Now, I was not the spiritual person during those years as I am today. I grew to hate this woman and often wondered how nice it would be if she were dead. No, I was not homicidal. I thought she deserved to die for being such a nasty individual. I tried to have a relationship with her, however, since I am “one of those people who don’t get married” (her cute way of saying I’m gay), she would have none of it. Finally, during her last years, I just withdrew from any kind of relationship with her and set out to prove that I didn’t need her nor my father’s money.

The morning of January 19, 2015, I received a call from my uncle informing me that my grandmother had died that morning. I was quite hungover from the previous night of partying with my friends and was actually paralyzed. I didn’t know what to feel. Part of me felt happy that she was dead and part of me felt relieved that she was dead and another part of me felt guilty for feeling the aforementioned feelings. I did something that I rarely do which was to reach out to my loved ones for advice. They all said the same things: fly down to Florida, forgive her, release her, and let go. I struggled with this as I didn’t want to spend the money to fly down there but I relented and did so.

At the viewing, she had requested a closed casket. Before approaching the casket, I bonded with my father’s side of the family as we are not very close (and never had been). After speaking with my family for a while, I approached the casket. Despite my ego mind wanting to say and do all kinds of inappropriate things, I kneeled before her dead body, touched the casket and repeated at least 10 times, “I forgive you and release you to the Holy Spirit.” This was something I heard Marianne Williamson say in one of her courses about improving work relationships and it worked wonders for me at the time. I felt that I had completed with her. Soon afterwards, before heading out to the cemetery, my uncle handed me a will naming me as the representative of the estate and my siblings and I as the beneficiaries. This was a total surprise to me as she swore we would never see a penny of the money. At this point, I didn’t need it as I spent many years growing my current business out of nothing and doing real good for myself.

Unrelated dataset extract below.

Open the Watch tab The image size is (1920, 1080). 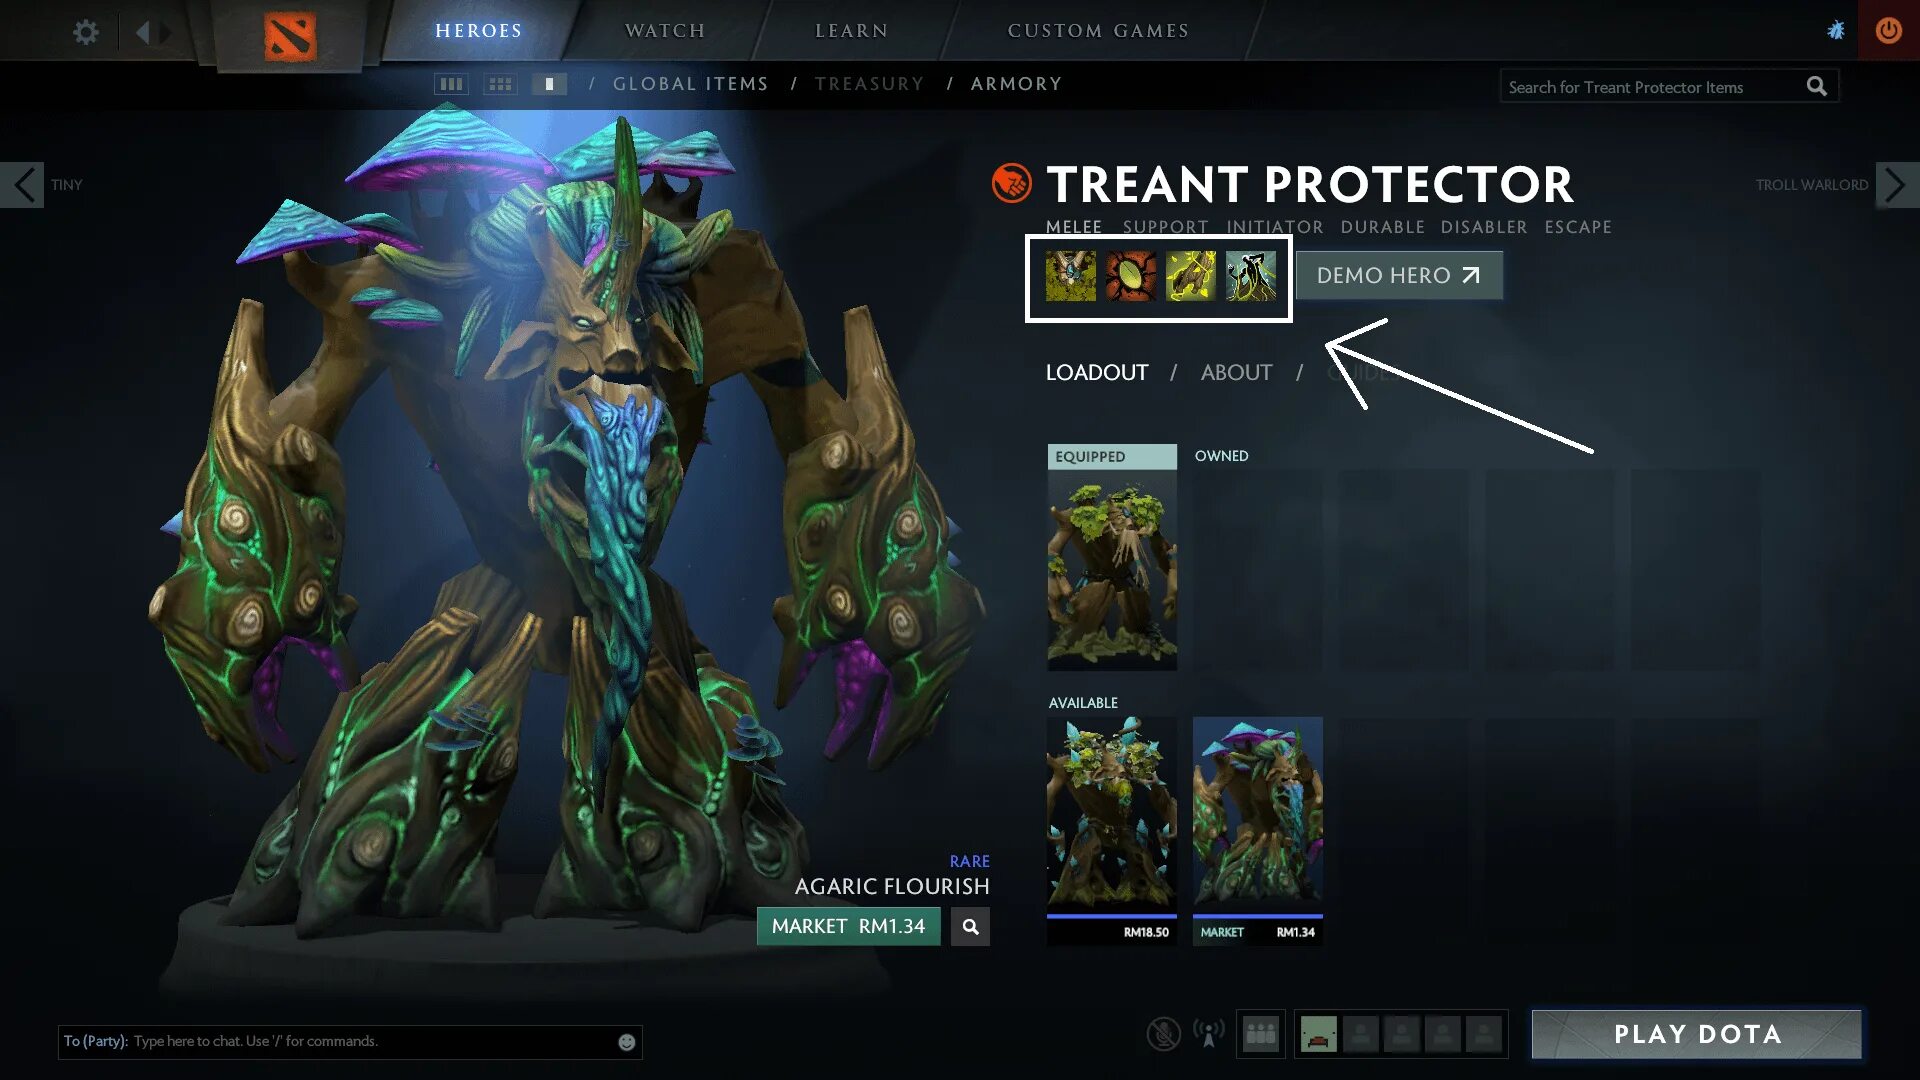665,31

So lessons learned: in my spiritual hubris, I thought that I was above hating my grandmother. Marianne says that saying you forgive because you are spiritual now is not real forgiveness but judgment. I had to honor those negative feelings to them let them go and forgive her. Forgiveness has nothing to do with the other person. It is about me saying that the past will no longer affect my present. I am not condoning what they did; I am just saying that it won’t affect me anymore. Lastly, by forgiving and letting go, I made a clearing for things to manifest in my life. I feel free now from those years of pain, not because she is dead, but because I forgave her and let her go.